Now that I've gotten your attention....
When I receive my fast build TSIO-550E from Lancair, it was
mounted on my engine mount ready for install. After install, I
adjusted the cowling to fit the spinner position in X-Y-Z. All
seemed perfect. After two years and 160 hours, I have seen the
engine sag and the spinner's top edge drop ~0.5 inches below the
previous perfectly aligned edge of the cowling up front. Others
have noticed this, including my HPAT instructors, and say this is very
common.
During my annual (these last two weeks), I could see the engine
mounts' vibrator isolators up front sagging, a bit distorted,
compressed from the weight. Clearly, the weight on these mounts
and their brief aging have caused this. I understand that other
aircraft using this engine and these quality isolators have gone to
six contact point engine mounts to carry the load better, reduce the
sagging. I've spoken to Lancair (Ross) who also said this was
common, and agreed with my plan to add engine mount washers to the
engine side of the virator isolator. I plan to add three washers
on the engine side, each 1/8th inch thick, to the front mounts.
The bolts (7/16th, 20-thread) will need to be lengthend. Torque
is standard 450-500 inch-pounds.
As a footnote, the current bolts do not reach fully into the
engine side mount. The aluminum threads with its helicoil is
plainly visible if one looks into the threads from behind. Ross says
this is normal, and none fill the thread side of the mount. I
will be sure to have a bit more helicoil engagment with the new
bolts.
If others have experienced this, please share your
thoughts.
The archives don't have much about engine mount sagging.
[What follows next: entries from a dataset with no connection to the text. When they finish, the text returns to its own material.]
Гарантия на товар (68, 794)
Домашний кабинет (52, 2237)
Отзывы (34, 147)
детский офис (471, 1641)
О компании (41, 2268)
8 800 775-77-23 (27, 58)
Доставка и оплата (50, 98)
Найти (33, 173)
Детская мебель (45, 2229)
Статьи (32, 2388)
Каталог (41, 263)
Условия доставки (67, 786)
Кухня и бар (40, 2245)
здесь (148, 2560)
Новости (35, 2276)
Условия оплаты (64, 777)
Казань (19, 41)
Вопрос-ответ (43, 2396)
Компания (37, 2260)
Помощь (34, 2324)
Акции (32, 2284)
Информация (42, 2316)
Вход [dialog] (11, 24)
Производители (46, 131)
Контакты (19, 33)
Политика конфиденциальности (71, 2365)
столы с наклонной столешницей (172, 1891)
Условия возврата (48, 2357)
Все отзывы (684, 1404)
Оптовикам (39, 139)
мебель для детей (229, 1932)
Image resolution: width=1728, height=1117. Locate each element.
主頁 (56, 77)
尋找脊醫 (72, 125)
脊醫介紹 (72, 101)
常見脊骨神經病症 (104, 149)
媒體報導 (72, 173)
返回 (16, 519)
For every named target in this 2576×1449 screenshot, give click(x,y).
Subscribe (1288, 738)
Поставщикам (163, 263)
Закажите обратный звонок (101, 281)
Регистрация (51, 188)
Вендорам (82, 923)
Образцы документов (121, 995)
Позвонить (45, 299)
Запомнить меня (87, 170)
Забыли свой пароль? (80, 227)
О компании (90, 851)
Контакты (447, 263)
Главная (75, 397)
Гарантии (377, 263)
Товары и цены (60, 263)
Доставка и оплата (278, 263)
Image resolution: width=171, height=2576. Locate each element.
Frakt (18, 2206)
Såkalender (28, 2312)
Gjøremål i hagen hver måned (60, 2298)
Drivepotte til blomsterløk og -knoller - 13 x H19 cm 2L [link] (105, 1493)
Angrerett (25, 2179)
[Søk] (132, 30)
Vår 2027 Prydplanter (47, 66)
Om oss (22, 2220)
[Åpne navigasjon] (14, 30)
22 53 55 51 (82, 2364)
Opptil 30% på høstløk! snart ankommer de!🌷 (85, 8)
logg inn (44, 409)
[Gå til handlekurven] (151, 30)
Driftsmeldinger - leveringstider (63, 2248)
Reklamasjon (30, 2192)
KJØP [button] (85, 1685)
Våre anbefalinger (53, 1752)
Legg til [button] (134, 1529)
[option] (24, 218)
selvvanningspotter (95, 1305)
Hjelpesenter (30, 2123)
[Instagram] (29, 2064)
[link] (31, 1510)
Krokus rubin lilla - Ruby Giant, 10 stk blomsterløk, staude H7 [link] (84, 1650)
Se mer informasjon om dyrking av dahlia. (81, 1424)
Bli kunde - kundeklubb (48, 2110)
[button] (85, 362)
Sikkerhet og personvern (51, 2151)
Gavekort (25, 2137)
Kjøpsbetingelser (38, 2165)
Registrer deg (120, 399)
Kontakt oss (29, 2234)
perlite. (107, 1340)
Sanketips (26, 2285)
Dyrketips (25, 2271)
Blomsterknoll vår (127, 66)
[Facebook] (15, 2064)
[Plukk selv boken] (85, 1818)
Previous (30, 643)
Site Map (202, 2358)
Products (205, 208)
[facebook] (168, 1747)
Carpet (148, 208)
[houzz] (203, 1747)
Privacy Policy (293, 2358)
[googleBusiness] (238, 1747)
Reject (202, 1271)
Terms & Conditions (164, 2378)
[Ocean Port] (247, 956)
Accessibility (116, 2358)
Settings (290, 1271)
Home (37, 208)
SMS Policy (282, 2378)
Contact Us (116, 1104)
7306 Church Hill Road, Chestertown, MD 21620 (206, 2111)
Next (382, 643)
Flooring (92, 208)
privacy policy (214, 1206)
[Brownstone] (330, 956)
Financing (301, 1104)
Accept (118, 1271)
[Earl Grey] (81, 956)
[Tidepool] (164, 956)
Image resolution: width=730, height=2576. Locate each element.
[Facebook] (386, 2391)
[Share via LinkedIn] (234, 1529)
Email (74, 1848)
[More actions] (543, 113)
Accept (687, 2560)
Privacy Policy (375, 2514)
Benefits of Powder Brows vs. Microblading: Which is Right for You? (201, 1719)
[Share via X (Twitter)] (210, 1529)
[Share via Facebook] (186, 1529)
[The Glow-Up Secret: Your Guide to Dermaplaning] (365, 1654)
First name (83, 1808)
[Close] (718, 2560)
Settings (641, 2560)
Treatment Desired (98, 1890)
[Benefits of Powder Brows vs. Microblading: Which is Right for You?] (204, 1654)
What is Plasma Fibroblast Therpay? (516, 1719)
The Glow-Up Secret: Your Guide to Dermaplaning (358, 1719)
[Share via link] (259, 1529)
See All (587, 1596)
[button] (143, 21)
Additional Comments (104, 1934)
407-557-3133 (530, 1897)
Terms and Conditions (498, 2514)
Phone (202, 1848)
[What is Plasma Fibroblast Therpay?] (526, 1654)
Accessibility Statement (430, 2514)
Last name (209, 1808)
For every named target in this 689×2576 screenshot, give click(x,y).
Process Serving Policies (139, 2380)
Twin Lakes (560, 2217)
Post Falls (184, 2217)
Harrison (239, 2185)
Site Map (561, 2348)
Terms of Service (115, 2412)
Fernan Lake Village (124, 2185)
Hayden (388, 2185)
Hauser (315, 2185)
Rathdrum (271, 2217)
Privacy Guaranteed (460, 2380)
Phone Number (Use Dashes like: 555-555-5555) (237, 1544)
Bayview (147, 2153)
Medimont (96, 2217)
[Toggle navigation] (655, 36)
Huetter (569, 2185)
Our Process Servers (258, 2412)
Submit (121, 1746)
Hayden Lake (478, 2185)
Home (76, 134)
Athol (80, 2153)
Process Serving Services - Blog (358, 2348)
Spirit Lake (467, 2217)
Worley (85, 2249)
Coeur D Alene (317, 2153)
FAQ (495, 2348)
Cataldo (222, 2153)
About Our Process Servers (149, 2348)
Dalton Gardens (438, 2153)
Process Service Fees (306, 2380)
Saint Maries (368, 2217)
Here's some related advice from 2003 for an LNC2:
Nah! You're torqeing down on the steel sleeve
that slips over the bolts
inside the rubber donuts, not the rubber directly. When that's tight -
steel
washers on the outside of the rubber donuts against the steel sleeve,
the
rubber is compressed the required amount - bolt torque has little to
do with
it, unless you deform the sleeve. The mounts and bolts I used (don't
know
about others) required the use of a cotter pin so an exact torque is
moot
anyway since you need to align the castle nut slot with the hole in
the
bolt.
Incidentally, if you're still in the building process, put a washer or
two
on the top engine mount bolts and then align the spinner and cowl.
When the
inevitable droop occurs, you can then remove washers as required to
line
things up
again.
Just sharing an observation and plan.